Question

Will award medal
the power series 􏰂 Cnxn diverges at x = 7 and converges at x = −3. At x = −9, the series is
Conditionally convergent Absolutely convergent Divergent
Cannot be determined.
@ ganeshie

Answer 1

I know there is a visual way to represent this but i just do not remember. something with a number line and radius

Answer 2

@Zarkon

Answer 3

@SithsAndGiggles

Answer 4

You're dealing with the given series' interval of convergence.

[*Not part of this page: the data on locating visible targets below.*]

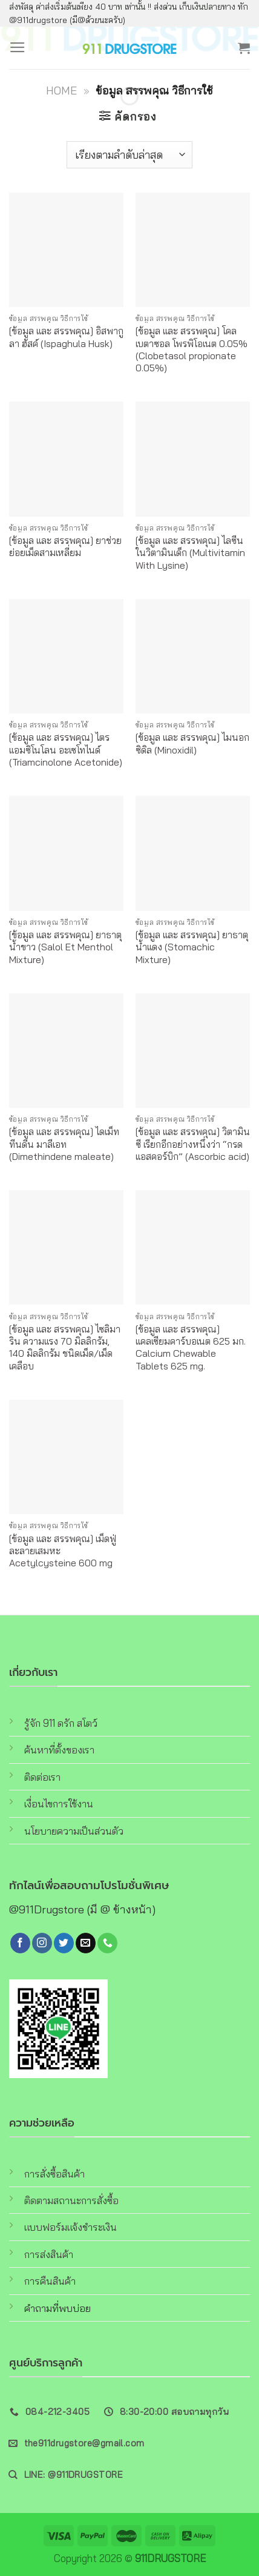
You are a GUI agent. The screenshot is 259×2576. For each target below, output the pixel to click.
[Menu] (17, 47)
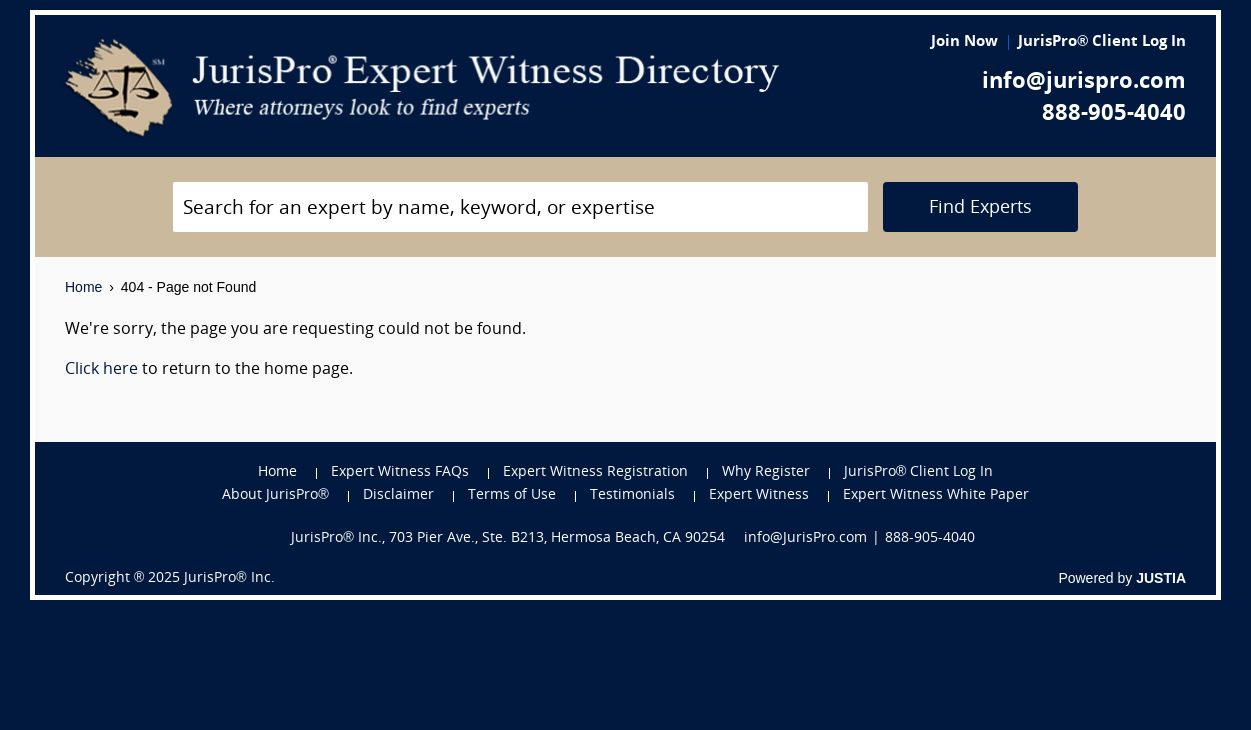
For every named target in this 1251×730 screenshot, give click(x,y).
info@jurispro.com (1084, 82)
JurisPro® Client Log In (1102, 42)
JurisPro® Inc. (229, 578)
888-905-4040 (1114, 114)
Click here (101, 370)
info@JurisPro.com (805, 538)
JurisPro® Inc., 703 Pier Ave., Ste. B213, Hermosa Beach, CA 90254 (508, 538)
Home (83, 287)
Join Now (964, 42)
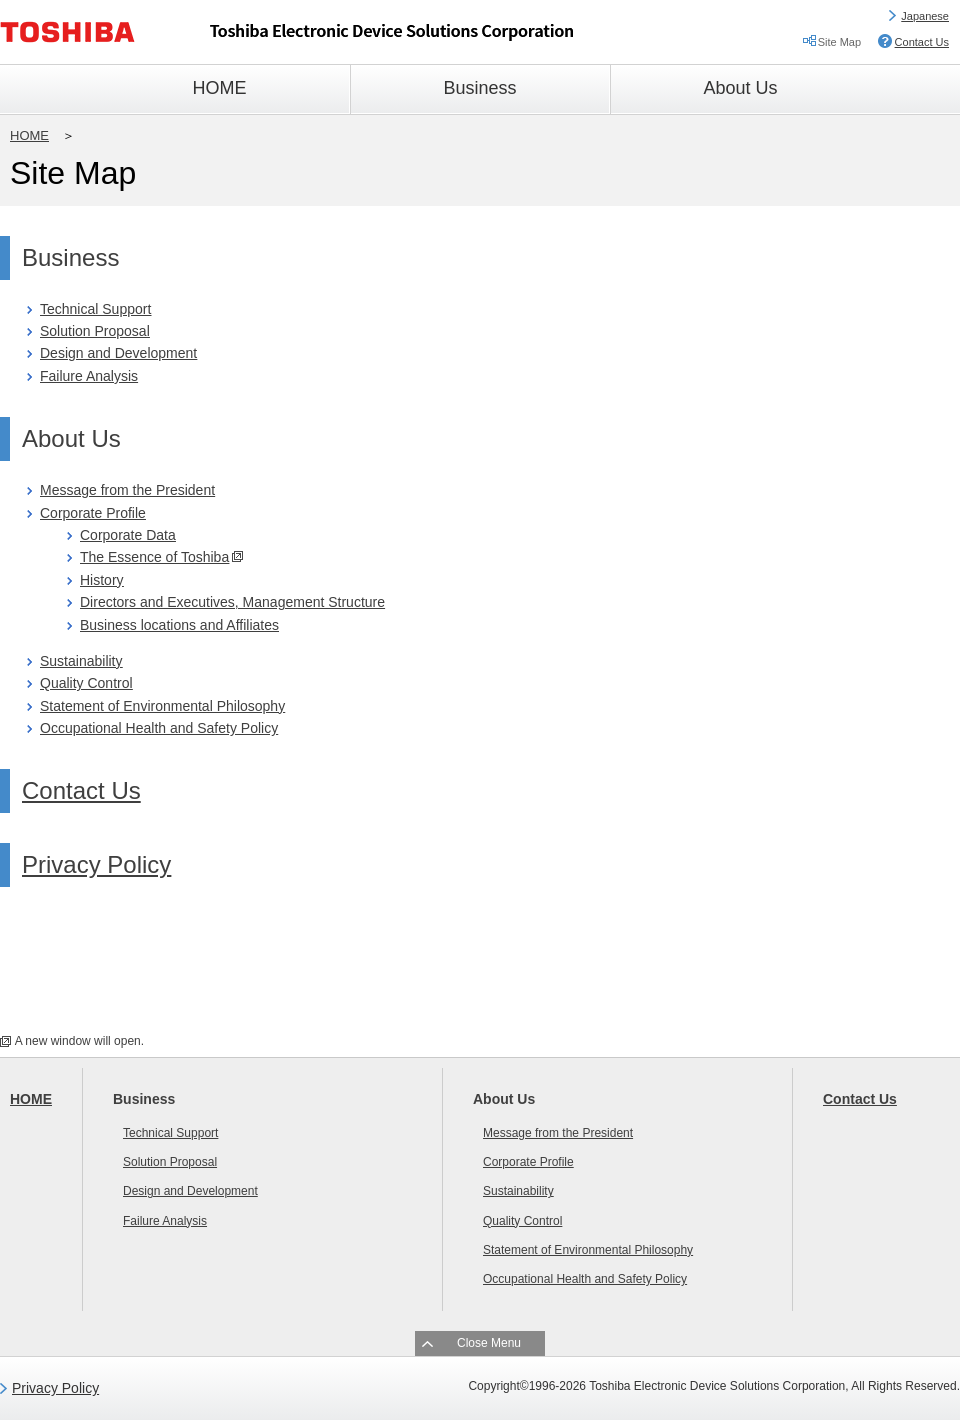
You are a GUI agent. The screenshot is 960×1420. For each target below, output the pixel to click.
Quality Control (86, 683)
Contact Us (922, 42)
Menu (504, 1343)
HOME (29, 135)
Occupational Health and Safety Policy (159, 728)
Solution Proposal (95, 331)
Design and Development (118, 353)
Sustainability (81, 661)
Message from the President (127, 490)
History (102, 580)
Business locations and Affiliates (179, 625)
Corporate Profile (93, 513)
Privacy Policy (96, 864)
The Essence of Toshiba (154, 557)
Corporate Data (128, 535)
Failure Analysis (89, 376)
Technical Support (95, 309)
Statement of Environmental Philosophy (162, 706)
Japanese (925, 16)
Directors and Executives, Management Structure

By the ratio test, you have
\[\lim_{n\to\infty}\left|\frac{c_{n+1}x^{n+1}}{c_nx^n}\right|=|x|L\]
where \(L\) is the limit of the sequence \(\dfrac{c_{n+1}}{c_n}\). The series is known to converge for \(|x|L<1\), or \(|x|<\dfrac{1}{L}\), or \(-\dfrac{1}{L}<x<\dfrac{1}{L}\) (this is the convergence condition for the ratio test).

Answer 5

Knowing that the series diverges when \(x=7\), you then know that \(|7|=7\not<\dfrac{1}{L}\), so that you must have \(L\ge\dfrac{1}{7}\).

Knowing that the series converges at \(x=-3\), you have \(|-3|=3<\dfrac{1}{L}\), so \(L<\dfrac{1}{3}\).

So: You know that \(L\) is bounded, with \(\dfrac{1}{7}\le L< \dfrac{1}{3}\). Remember, you have to satisfy \(|x|L<1\) in order for the series to converge. What happens when \(x=-9\)?